The company has had a strong performance recently, exceeding analysts’ revenue expectations by 0.6% in the last quarter. It reported $375.7 million in revenue, marking a solid 17.2% year-over-year growth. Additionally, Simply Good Foods significantly outperformed EBITDA estimates, showing robust operational efficiency.
This quarter, analysts project revenue of $347.3 million—a 12.5% increase compared to last year’s figure for the same period. Adjusted earnings per share (EPS) are forecasted at $0.46. Notably, analysts haven’t changed their estimates in the past month, suggesting confidence in the company’s stability.
However, Simply Good Foods has missed revenue expectations three times in the last two years. This adds an element of caution as the company heads into the report.
Competitive Landscape
To contextualize Simply Good Foods’ performance, we can look at peers in the shelf-stable food sector. General Mills (NYSE:GIS) recently reported a modest 2% revenue growth, exceeding expectations by 1.9%, while Conagra’s (NYSE:CAG) revenue remained flat but still managed to beat forecasts by 1.5%. Both stocks saw muted market reactions post-earnings.
The broader shelf-stable food segment has underperformed recently, with share prices falling 6.6% on average over the past month.

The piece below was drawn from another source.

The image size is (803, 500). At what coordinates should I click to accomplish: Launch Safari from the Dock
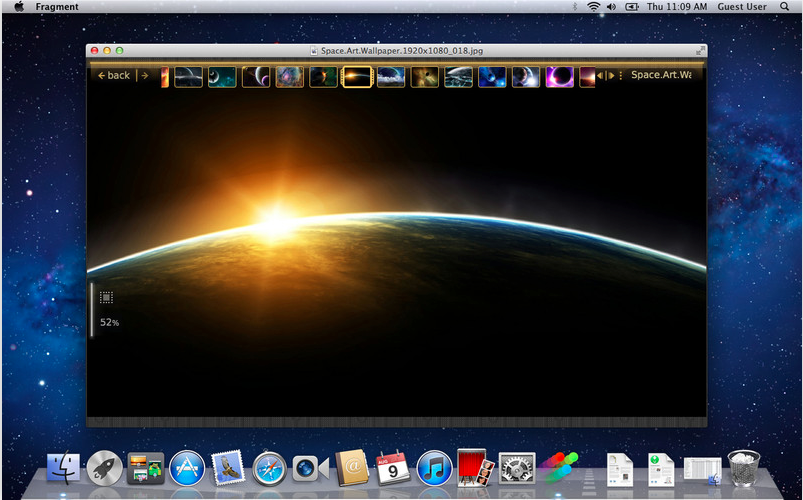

Simply Good Foods has fared slightly better, down 5.2%. Its stock currently trades at $37.79, below the average analyst price target of $40.50, potentially indicating an upside if earnings meet or exceed expectations.
Metric | Expectation |
Revenue Growth (YoY) | 12.5% |
Revenue | $347.3 million |
Adjusted EPS | $0.46 |
Analyst Price Target | $40.50 |
Current Share Price | $37.79 |
Simply Good Foods enters earnings with mixed signals. Strong past performance and stable analyst expectations are positives. Yet, its history of revenue misses and recent stock underperformance mirror broader industry challenges.